To know it is to love it – here’s my ultimate Tbilisi guide – enjoy!
Where to stay
Just a few months after opening, Stamba was listed as one of Time’s Top 100 Things In The World. The interiors are an Instagrammer’s dream of 1920s old-world glamour, with its sprawling garden bar nestled into a magnificent Brutalist building (it once housed the printing press for Soviet propaganda in occupied Georgia). It is full of hidden surprises – look for the chocolaterie and roastery or the chic casino buried in the depths of the library.
There is a touch of Wes Anderson in one of Tbilisi’s coolest hotels. Owned and designed by the man behind Stamba, it has all of its charm if not its scale. From the uniforms of the incredibly attentive staff to the tassel on your room key and the sound the lift makes when you press the button, every detail has been crafted to perfection. There’s also a fun garden bar with a great cocktail menu and bar snacks.
Affordable, chic, glamourous rooms in the heart of the city
Where to drink
The wine shop and bar reference Georgia’s centuries-old wine production. Georgia’s wines are more naturally produced and need proper climate control and care to store and serve them properly which this place gets right. If you’re looking to sample and learn more about wine in Tbilisi, in a place beloved of locals, as well as tourists who are passionate about wine then this is the place for you.
This small, chic wine shop near the Old Town offers around 100 family-made Qvevri wines. This is a perfect stop for lunchtime wine and fried sulguni cheese while you explore the city.
Communal Craft Wines
Great selection of wines, great food and vibes
Where to eat
Lily Vanilli Bakery
I am incredibly proud to have officially opened the doors to my first overseas bakery in Tbilisi. In the kitchen beneath our pretty café, we’re making single-serve khatchapuri, my take on Georgian apple and sour cherry pies and Medoc (honey cake) alongside some favourites from London and the best custard berry donuts in the land. We use Allpress coffee and have a hot kitchen serving brunch and snacks daily until 10pm. We’re also making celebration cakes to order.
Keto and Kote
This is where I first got a sense of Tbilisi’s old-world glamour. The high ceilinged dining hall and pretty garden at the top of a winding pathway, unlit by night is the perfect backdrop for chef owner Ramaz Gemiashvili’s delicious, carefully sourced menu and wonderful wine list. Make sure you try his kinkali – the Georgian soup-dumpling staple has been reimagined as a melt in your mouth dish more like a gnocchi. Also the Napolean here is the best dessert I’ve found in Tbilisi – have it with cha cha (Georgian brandy, made with grape residue from wine making).

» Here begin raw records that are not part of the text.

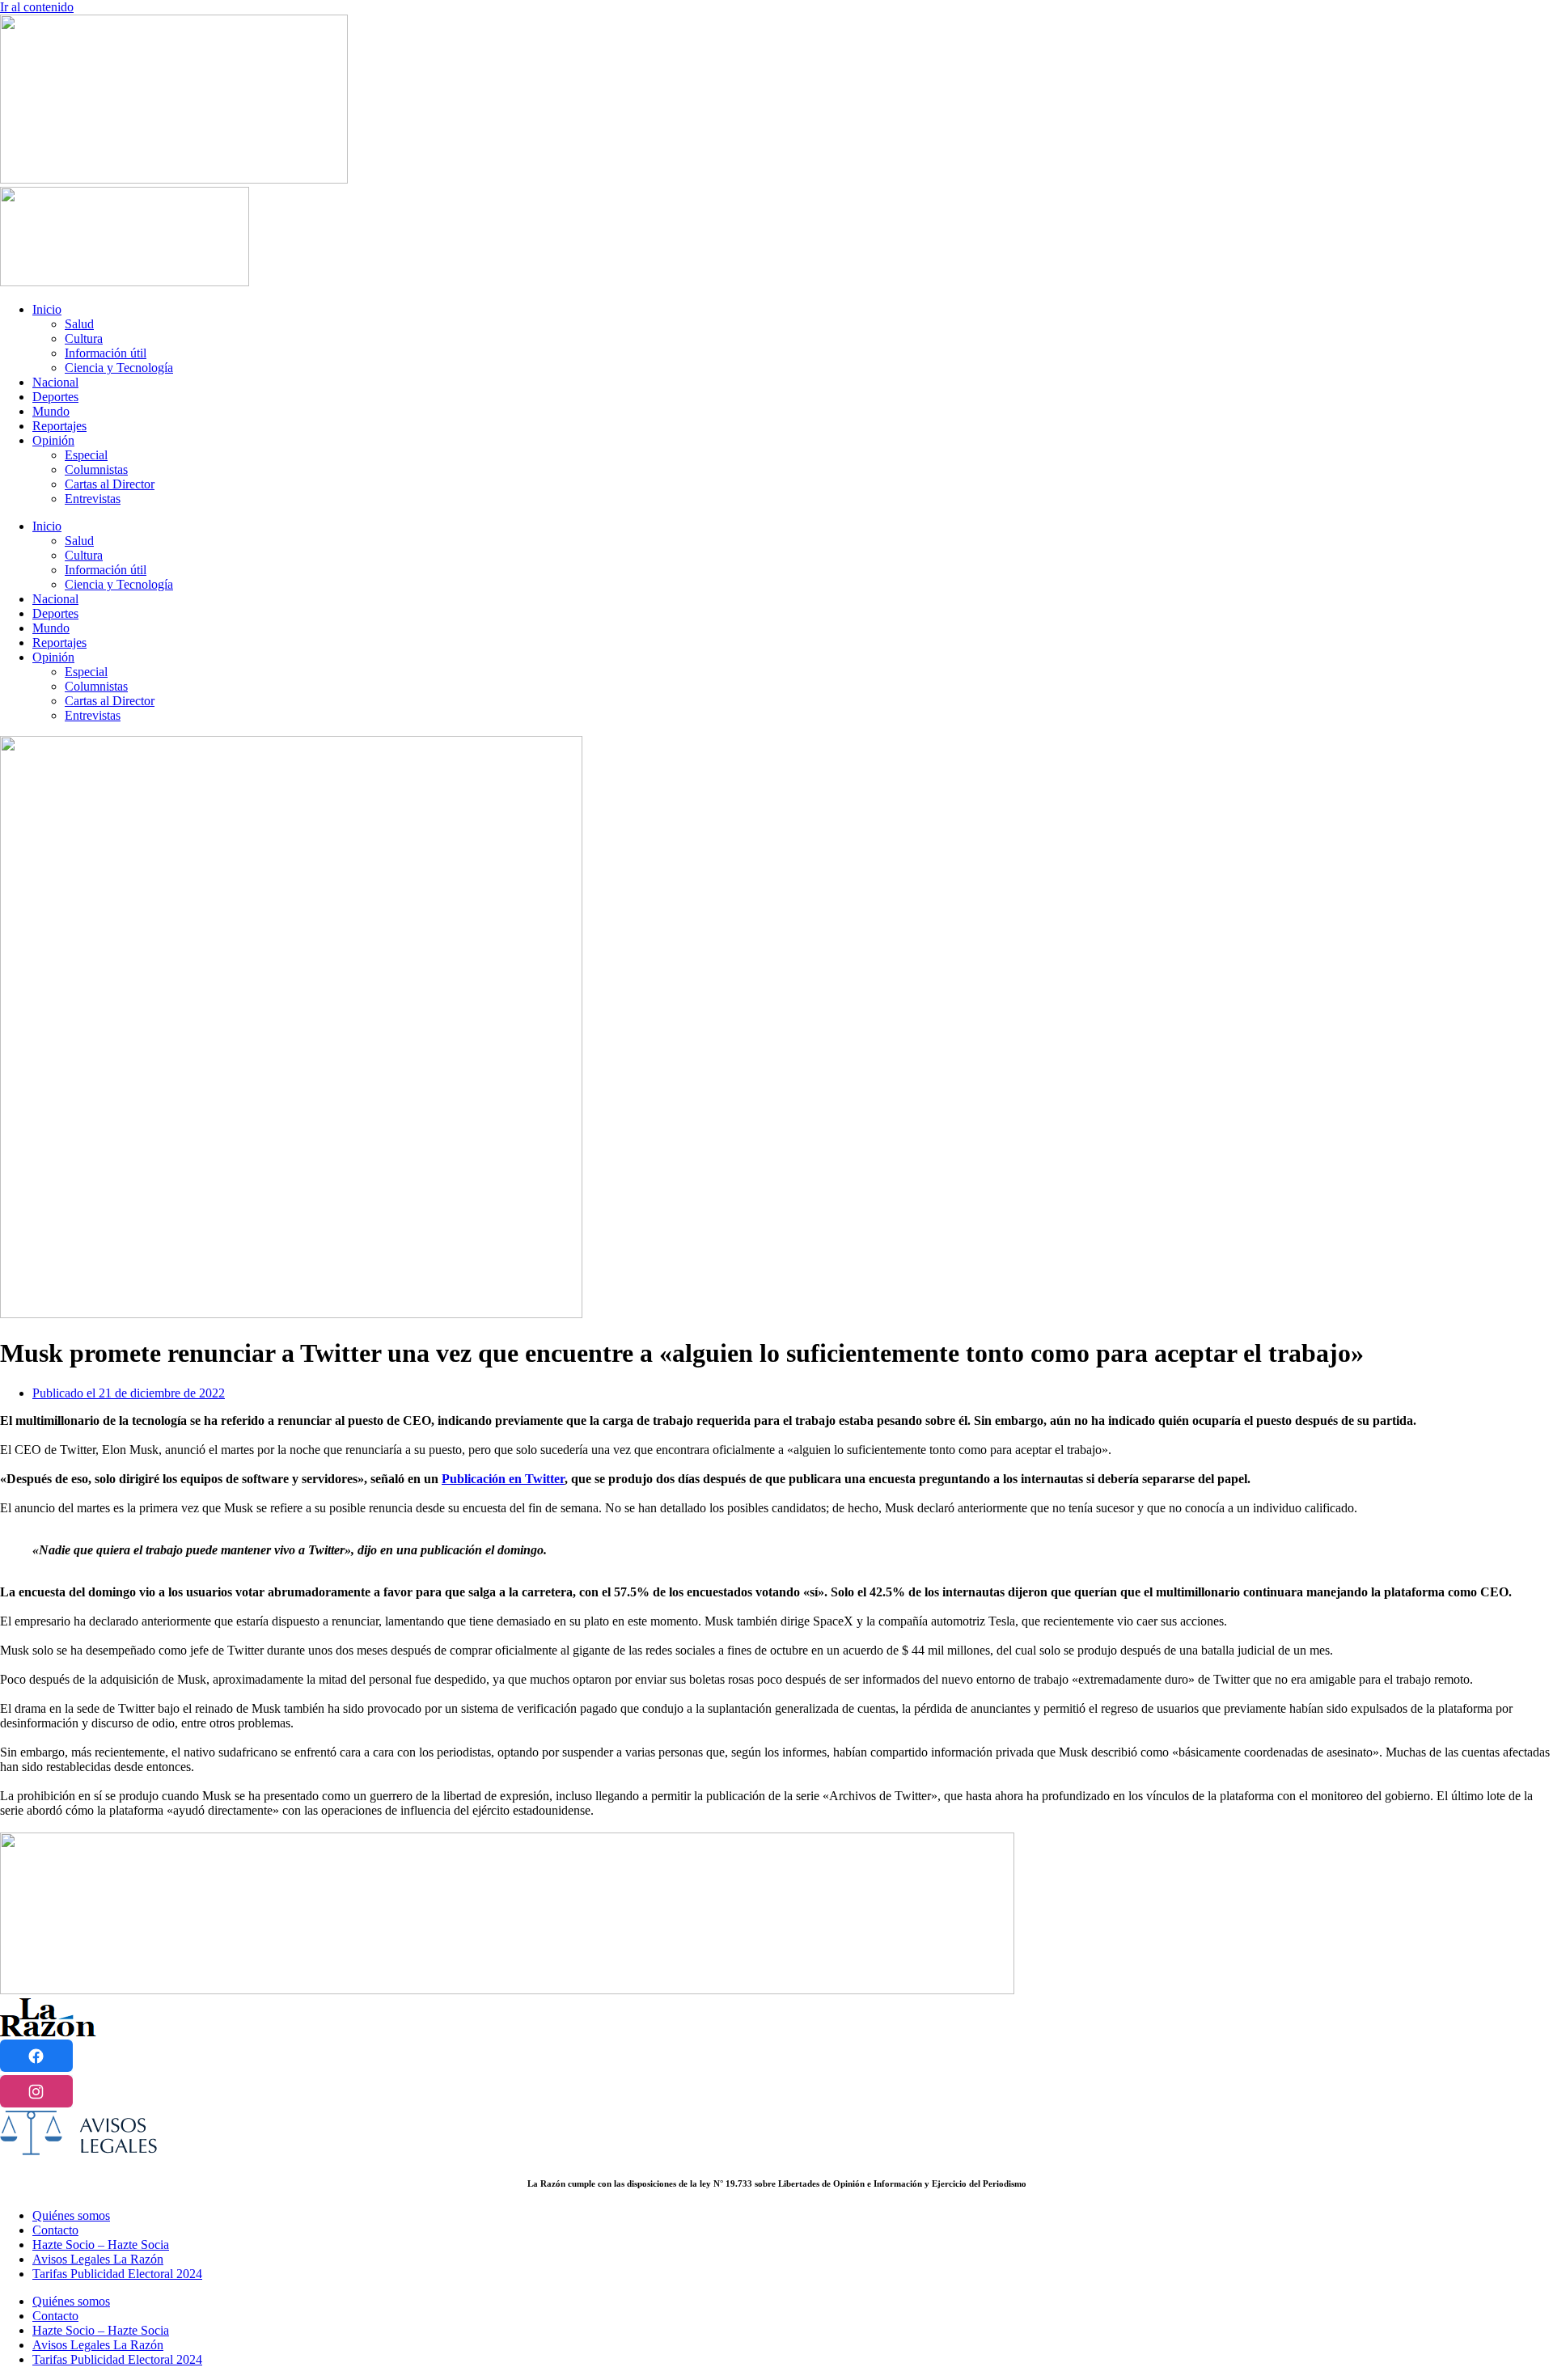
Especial (86, 455)
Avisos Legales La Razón (97, 2259)
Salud (79, 324)
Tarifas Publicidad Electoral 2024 (117, 2274)
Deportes (55, 397)
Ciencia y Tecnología (119, 367)
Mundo (51, 411)
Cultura (84, 338)
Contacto (55, 2230)
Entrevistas (93, 498)
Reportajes (59, 426)
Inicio (46, 309)
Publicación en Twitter (503, 1479)
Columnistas (96, 469)
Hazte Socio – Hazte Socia (100, 2244)
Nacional (55, 382)
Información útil (105, 353)
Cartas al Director (109, 484)
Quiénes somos (71, 2215)
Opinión (53, 440)
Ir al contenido (37, 7)
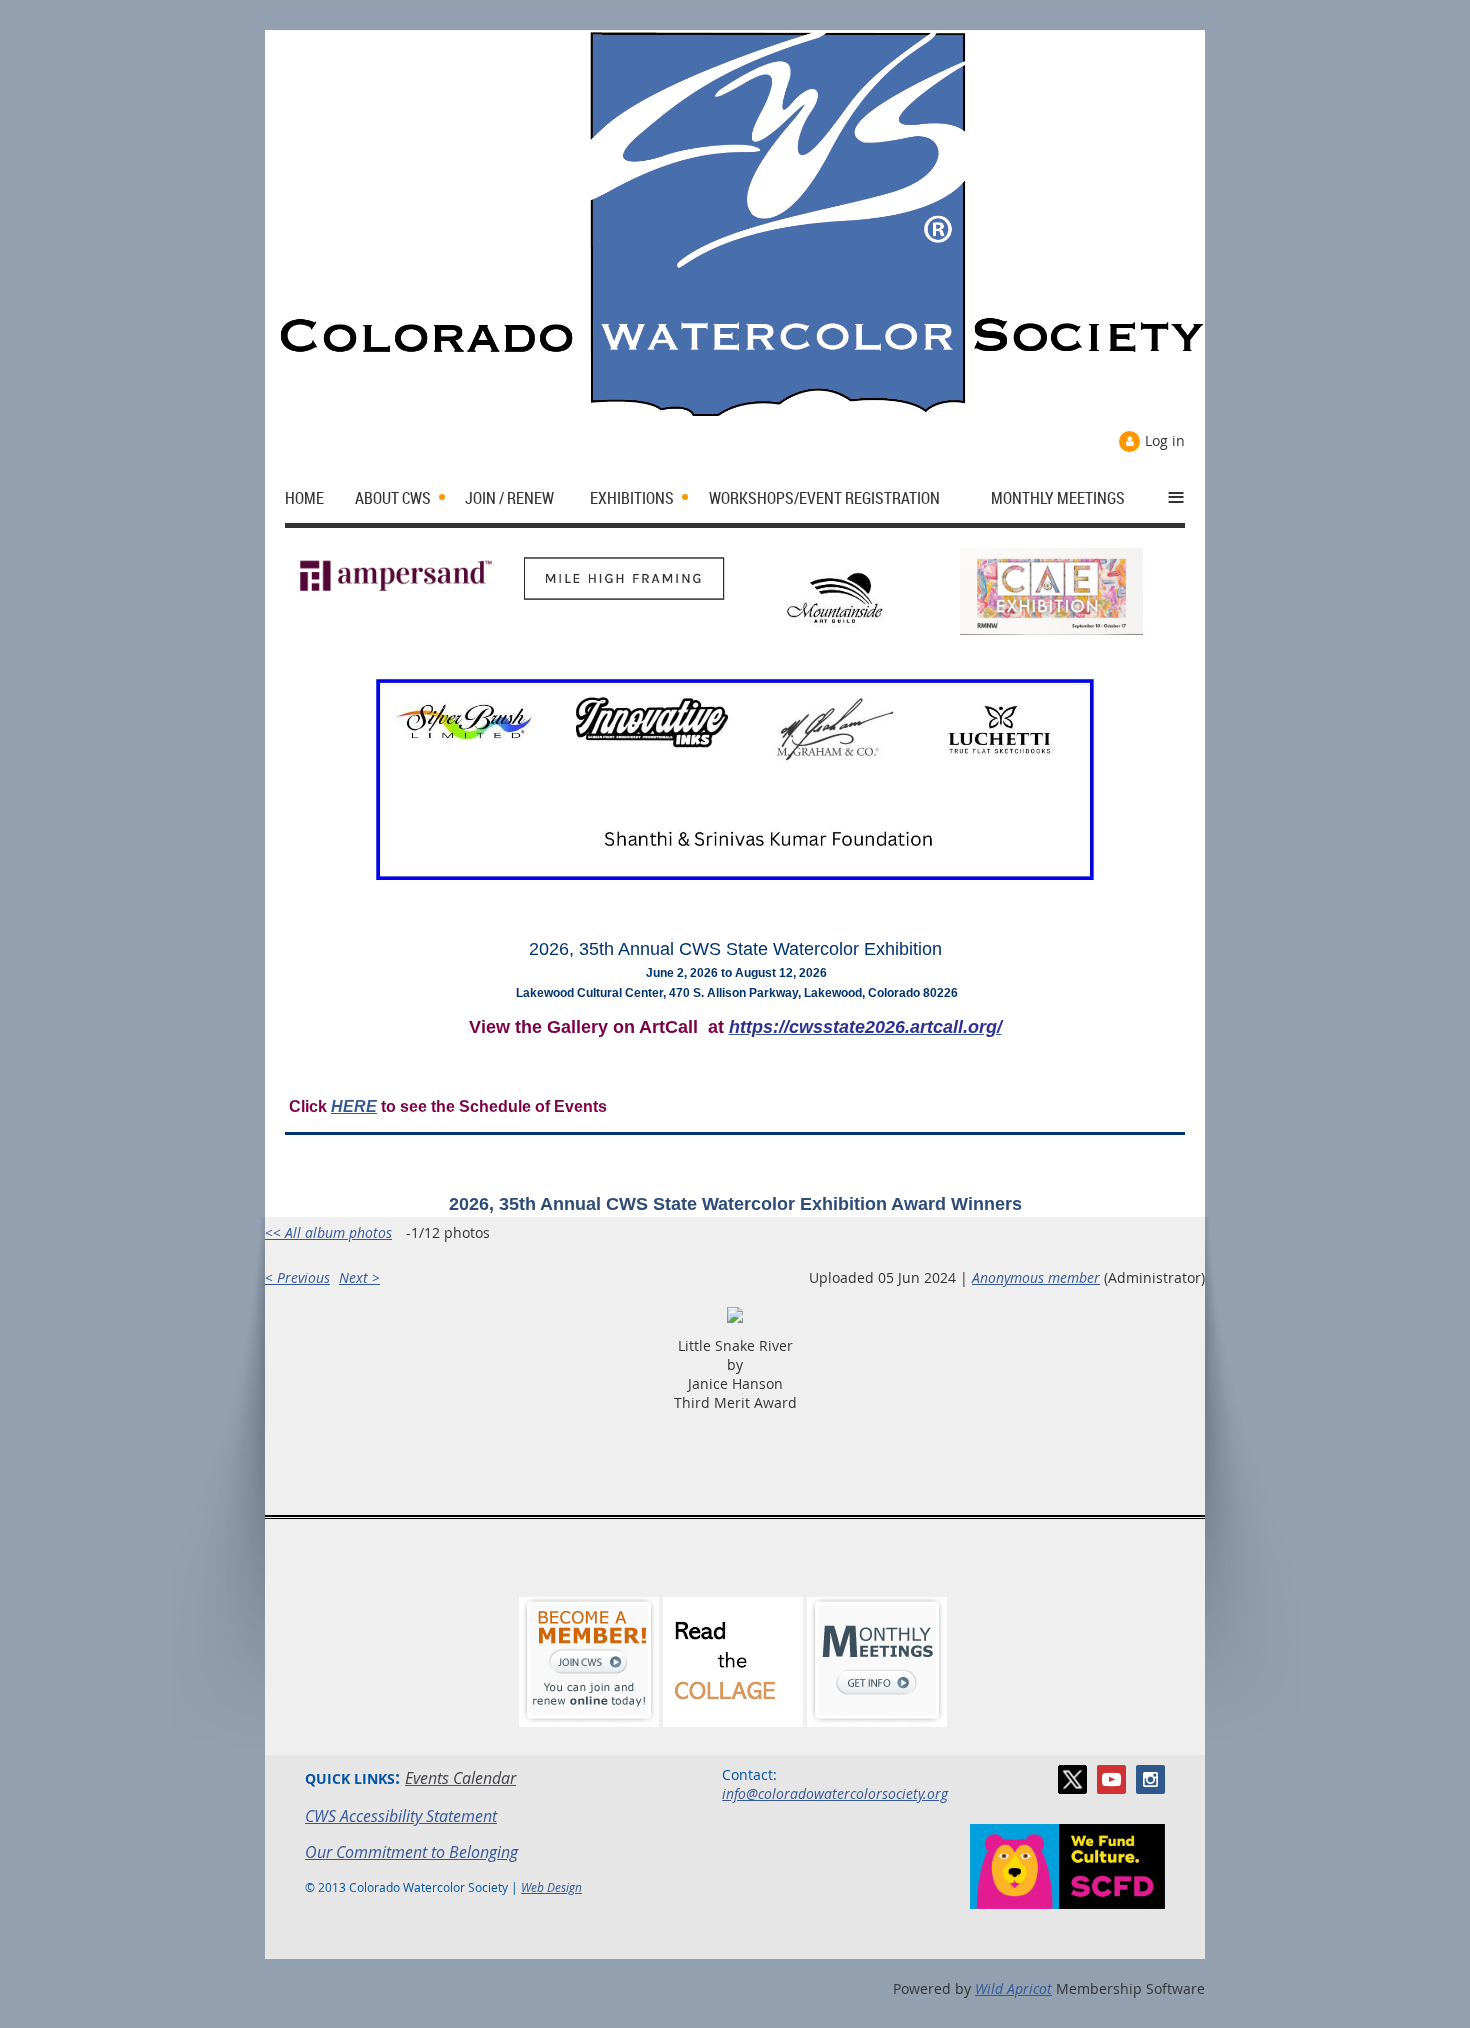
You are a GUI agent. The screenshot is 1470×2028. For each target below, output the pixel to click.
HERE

I would put this on my list for the chikhurtma alone (hangover curing chicken, egg, mint soup with house made tarragon vinegar) but the rest of the menu doesn’t disappoint either, get the fried mushrooms with tarragon and sulguni (ubiquitous local cheese that’s like a cross between feta and mozzarella), and the bone marrow. And also make sure you order khatchapuri (cheese bread with regional varieties) with every meal you have in Tbilisi, its essential.
If you want to venture a bit further, this homey, authentic Kakhetian restaurant is worth the trip. Located on the highway to the Khaketi wine making region of Georgia, on the outskirts of Tbilisi, it serves the freshest ingredients, sourced straight from the region, alongside delicious but lethal house made cha cha and their wonderful wine, they also have a really good bakery on site.
Try the goat in season, the herbed kebab and the pork mtsvadi. It makes a great stop on your way to or from the airport as its not too far from there.
What to do
Dry Bridge Market
From 10am to 7pm this daily, sprawling flea market is a labyrinth of junk and treasure. You will find antiques, jewellery and tableware, alongside Soviet pistols and binoculars, old cameras and coins and accordions. Visit to shop or just for the experience and the photos. It’s best but busiest at the weekend.
The curious domed roofs of Tbilisi’s sulphur bathhouses are one of the first things you notice when exploring Old Tbilisi (which you should do on foot), and legend has it that the city itself was built surrounding them after the springs were discovered in the fifth century. In fact, Tbilisi means ‘warm place’ in Georgian. Later, when Tbilisi was positioned on the Old Silk Road, travellers would stop to use the baths on their journey between Asia and Europe. Today you can book a beautifully refurbished marble tiled bathhouse and soak up the healing sulphur in private. Gulos is my favourite.
Take a trip to Kazbegi
Rooms Hotel’s sister is nestled in the mountains and the snow, just a two hour drive from the city, with incredible views of the Caucasus which you can enjoy from the wooden deck or the cosy fire lit interior. Skiing is available in season.
The flower markets
Get up early and head to Navtlughi night market to buy homegrown flowers and see a different side of Tbilisi.